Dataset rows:

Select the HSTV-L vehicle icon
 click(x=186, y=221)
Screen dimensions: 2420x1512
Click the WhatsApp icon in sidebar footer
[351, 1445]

GIVEN INSTRUCTION: Rewrite every line of the material above, requests included. Multiply each coordinate in the answers by 0.7 and round to whole numbers with halves going up, leaving all other numbers unchanged.

SOLUTION TO THIS PROBLEM:
Select the HSTV-L vehicle icon
 click(x=130, y=155)
Screen dimensions: 2420x1512
Click the WhatsApp icon in sidebar footer
[246, 1012]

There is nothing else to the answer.